Мы с Дональдом, бывало, собирали отрезные купоны газетных реклам. Наберешь нужное количество купонов – получишь награду; помнится, газета «Нью-Йорк ивнинг пост» посулила однажды не что-нибудь, а десятитомник «Всемирной библиотеки лучших рассказов». Тут, конечно, целый год собирай купоны. Мы очень старались: тщательно вырезали купоны по пунктирной линии, складывали их в пачечки, каждую перетягивали резинкой и убирали в коробку из-под сигар. Но были и другие конкурсы, умственного, так сказать, типа: загадки, ребусы, головоломки, проверки на грамотность и запас слов. Сумеешь – выиграешь годовую подписку на журнал или даже деньги. Эти – другое дело: их я считал как бы воротами, через которые мальчишка входит в справедливый и упорядоченный мир здорового соперничества. Принимая вызов, приподнимаешься над собой. Именно так я расценил конкурс сочинений для Всемирной выставки. Признал. Еще в раннем детстве я то и дело состязался за право вступления во всякие якобы тайные общества, вроде клубов Тома Микса и Дика Трейси. В глубине моего стола с тех пор хранились всевозможные удостоверяющие членство штуковины: кольцо со свистком от Джека Армстронга, ракетный корабль на колесиках от Бака Роджерса, водяные пистолеты, увеличительные стекла, значки, шифровальные трафаретки и тому подобное. Каждую из этих штуковин я ждал когда-то, поглядывая с великим нетерпением на почтовый ящик. Почта играла во всем этом немаловажную роль. Существенны были и число на штемпеле, и формат конверта. Где бы ты ни был, в какой бы край осмысленного мира ни забрался, три цента – марка на конверт, и ты в гуще событий.
Под текстом правил конкурса едва заметной тенью многозначительно проступал сдвоенный силуэт Трилона и Перисферы. Я даже не сразу осознал его присутствие. Потом только он проявился в памяти, словно адресованный лично мне – этакий тайный призыв, безмолвный, но повелительный.
Я очень хорошо понимал, почему мои родители все еще не собрались сходить на Всемирную выставку. Никто мне ничего не говорил, но я понимал. Набравшись храбрости, я попросил у библиотекарши карандаш. Мало того, попросил лист бумаги. Пусть себе улыбается, мне-то что. Списал все данные. Сердце бешено билось. Не услышали бы старики, дремлющие над журналами, да еще эти, которым деваться некуда – сидят тут на жестких стульчиках, клюют носами, – как проснутся, да как вылупятся на меня со свирепым видом!
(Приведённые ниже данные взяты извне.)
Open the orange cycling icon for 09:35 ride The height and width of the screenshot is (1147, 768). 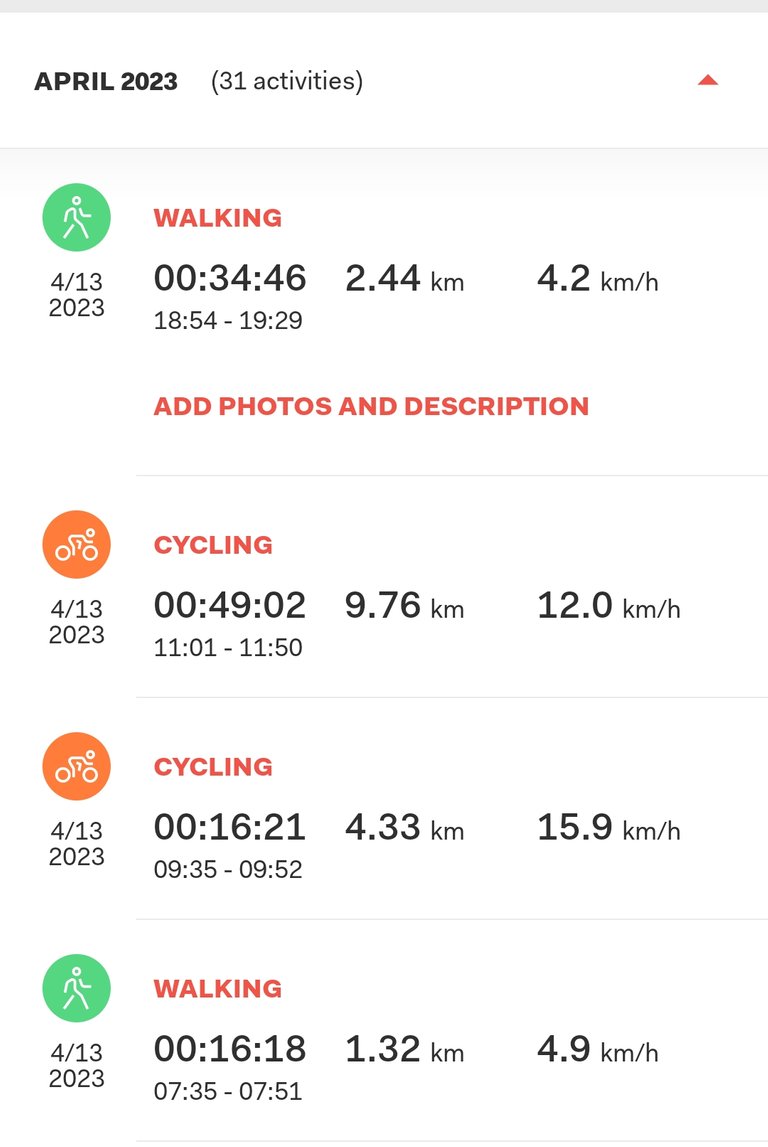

Направившись к дому, я размышлял уже не над тем, какие фразы выдумаю для сочинения – о нет, я глядел дальше, видел уже собственную благородную главу в бронзе и устремленный в небо горделивый взгляд поверх нью-йоркской Всемирной выставки. Придут как-нибудь Мег со своей мамой на Выставку, глядь – а я тут как тут, на самом видном месте красуюсь. То-то у них рты откроются!
Домой я решил возвращаться не прежним путем, а пройтись мимо пекарни Пехтера к Парк-авеню и свернуть к северу вдоль железнодорожной ветки на Тремонт. Хотел полюбоваться на поезда в широченной канаве глубоко под ногами. Это была та ветка, по которой мой осанистый дядюшка Эфраим ездил из своего особняка на работу и обратно в Пелэм-Манор. Рельсы посередине Парк-авеню делили улицу надвое, обе узкие половины были булыжными, безлюдными и прилегали одна вплотную к глухим краснокирпичным стенам каких-то складов, а другая к забору из черных железных пик. Шагая вдоль забора по бурьяну, скрывавшему залежи мусора, я воображал себя канатоходцем, откалывающим лихие трюки на электрических проводах, сетью натянутых над путями.
И в этот миг, как снег на голову, двое мальчишек с ножами.
Я их еще и разглядеть-то не успел, а они на меня уже налетели. Потыкивая ножиками, стали теснить к забору, пока я не оказался плотно к нему приперт. Прутья в спину так и впечатались.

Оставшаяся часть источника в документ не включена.